Rewrite the material from the line containing "Task: Check the Rainbow Chams option" down through the line containing "Action: click(241, 440)", swapping "option" for "checkbox" and changing nothing else. Omit the pictures from your answer.

Supplied records:
________________________

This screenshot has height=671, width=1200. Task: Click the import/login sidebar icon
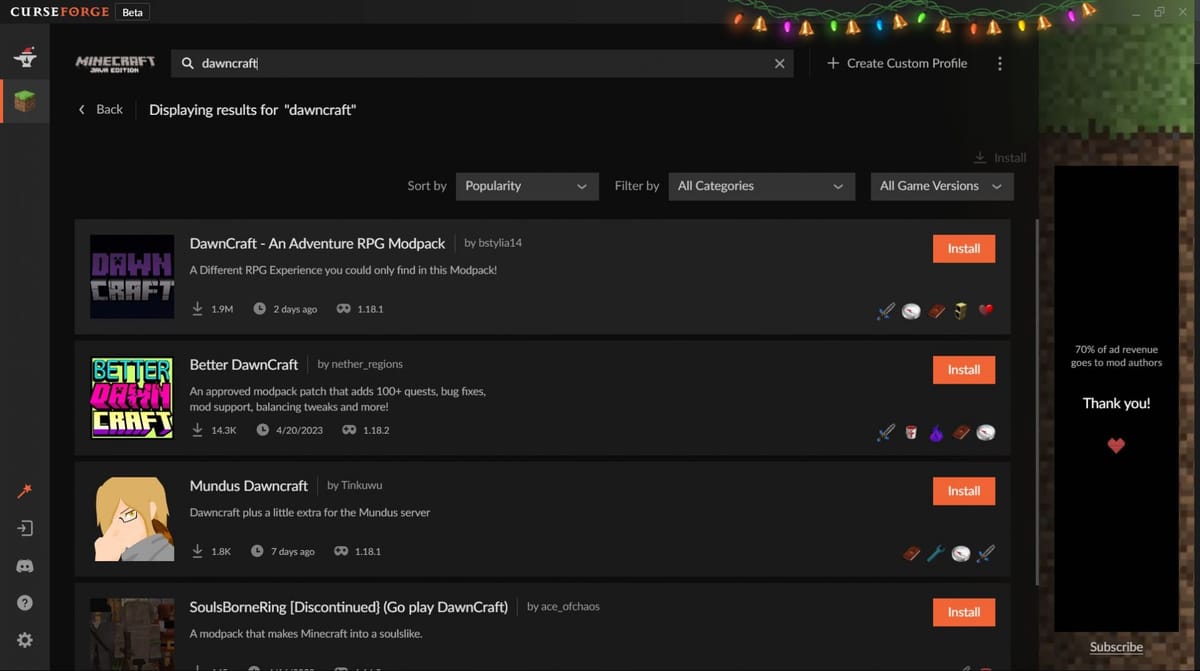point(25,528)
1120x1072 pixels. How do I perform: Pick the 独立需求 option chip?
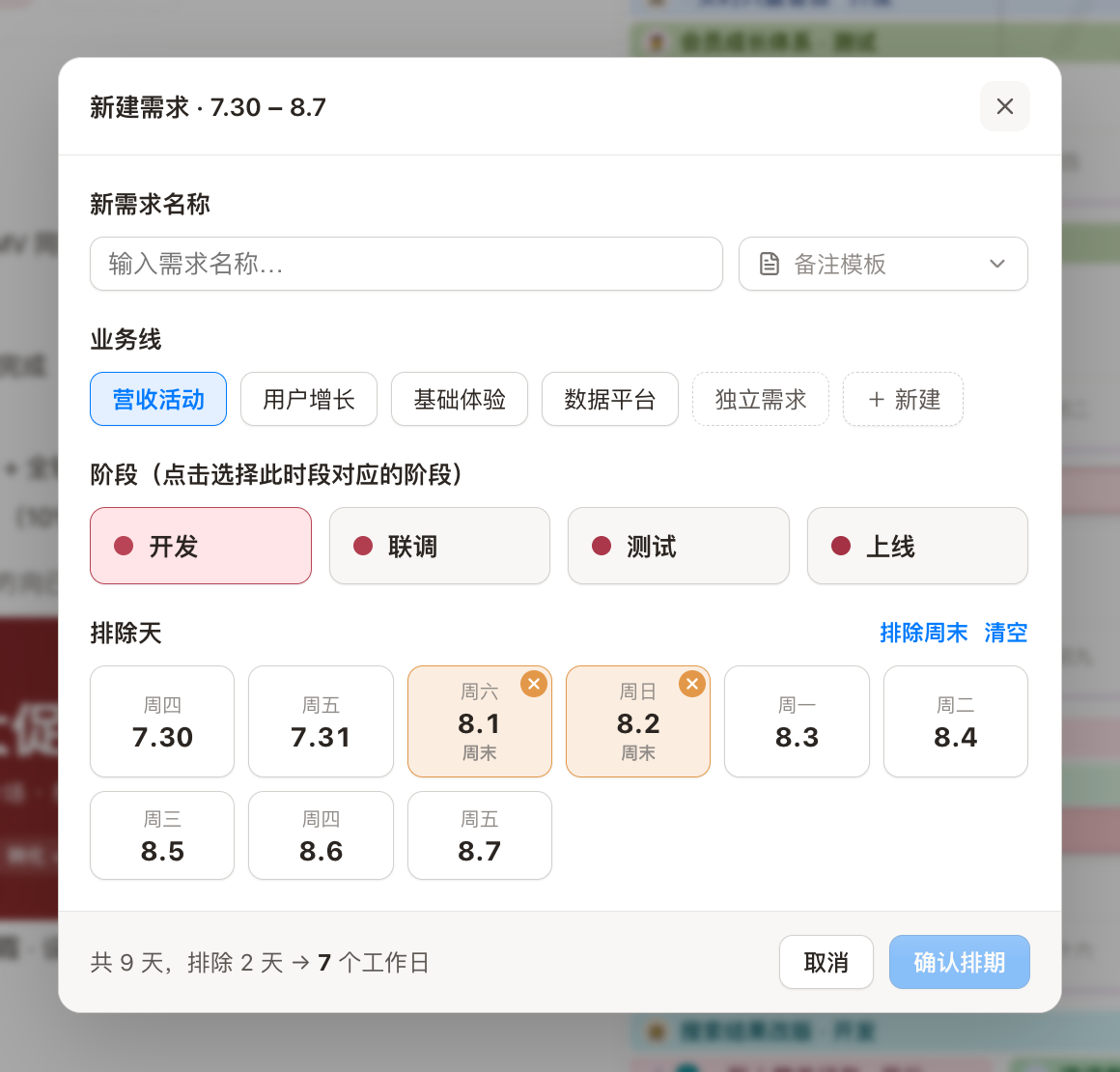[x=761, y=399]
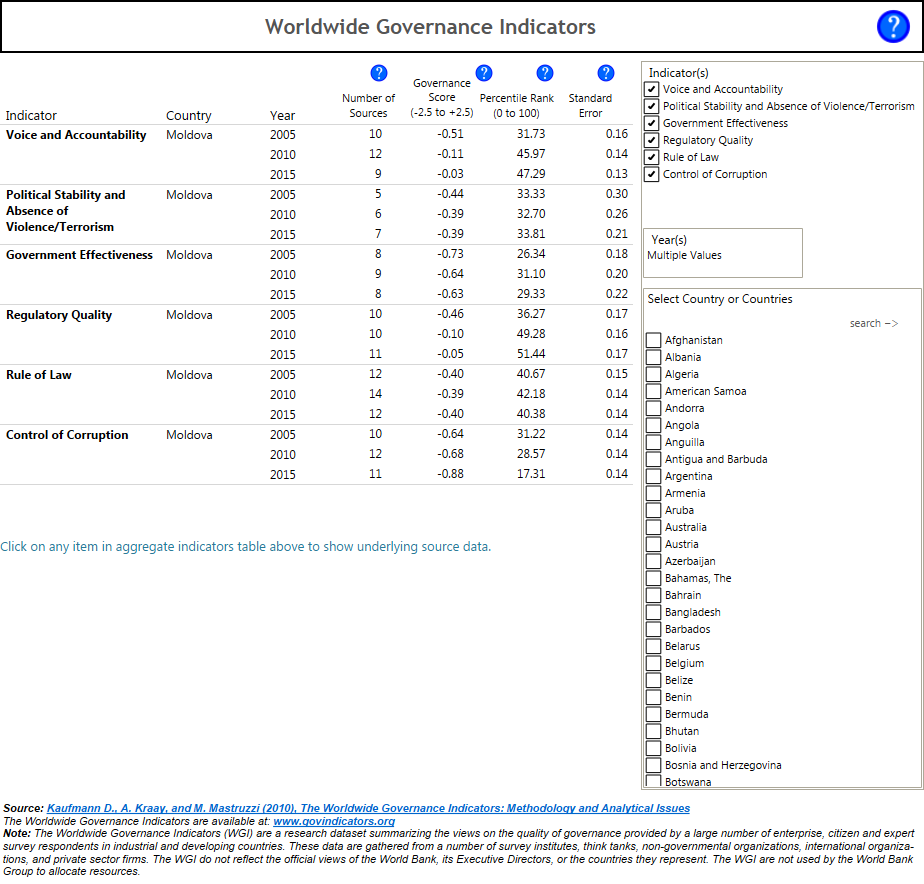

________________________

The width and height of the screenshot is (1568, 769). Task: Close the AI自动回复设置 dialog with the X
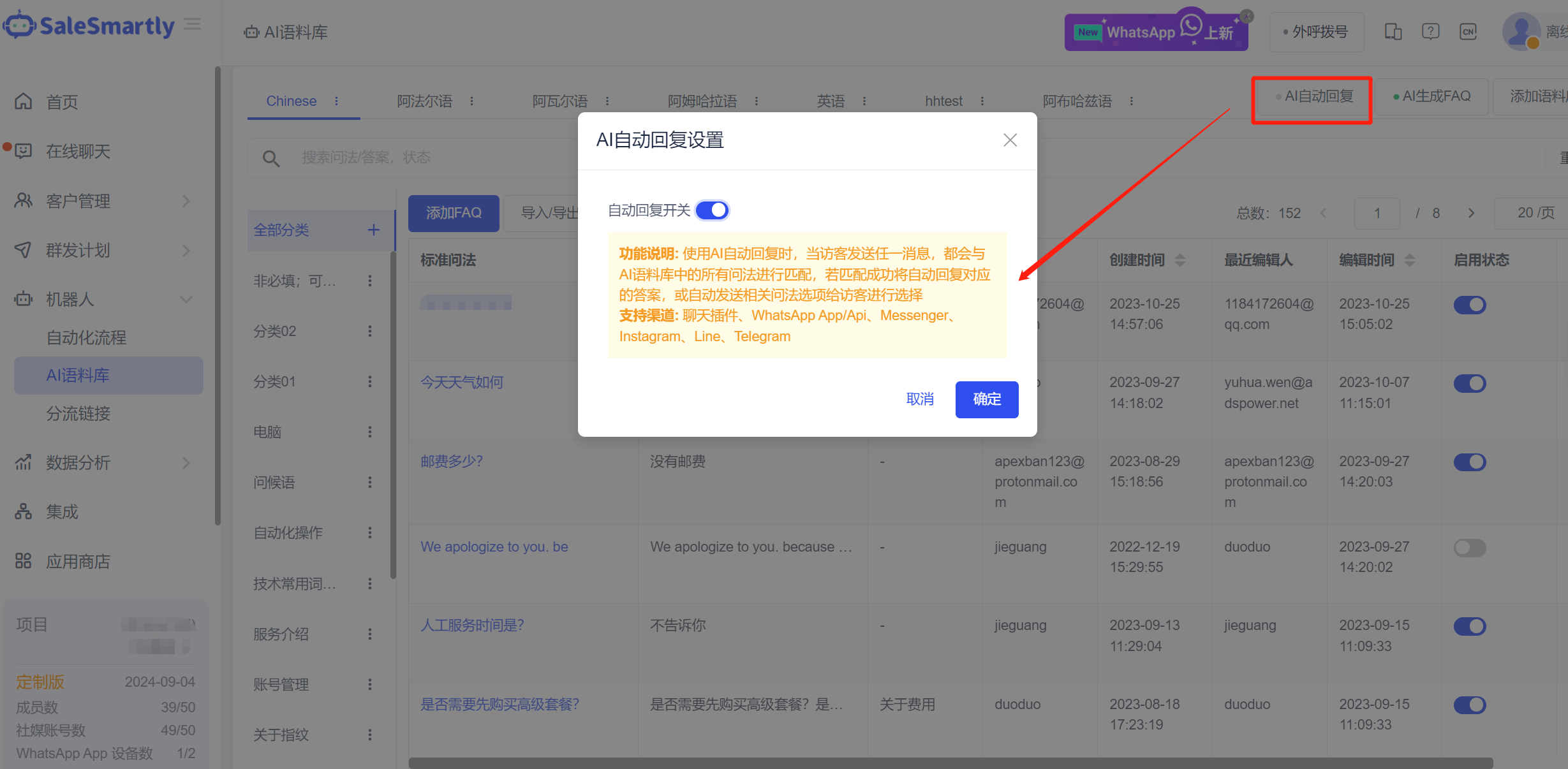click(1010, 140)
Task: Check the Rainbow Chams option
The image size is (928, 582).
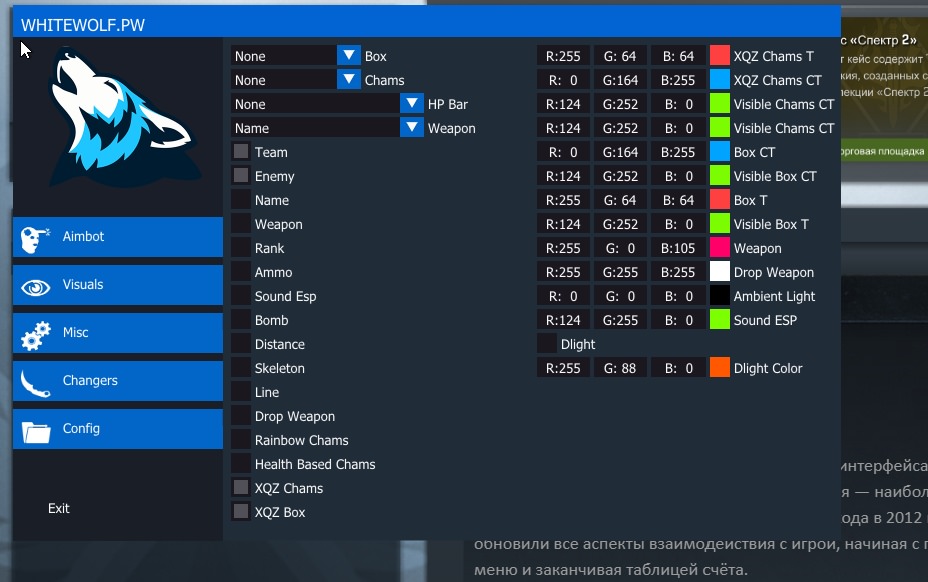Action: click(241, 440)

________________________

Solution to the exercise:
Task: Check the Rainbow Chams checkbox
The image size is (928, 582).
Action: click(241, 440)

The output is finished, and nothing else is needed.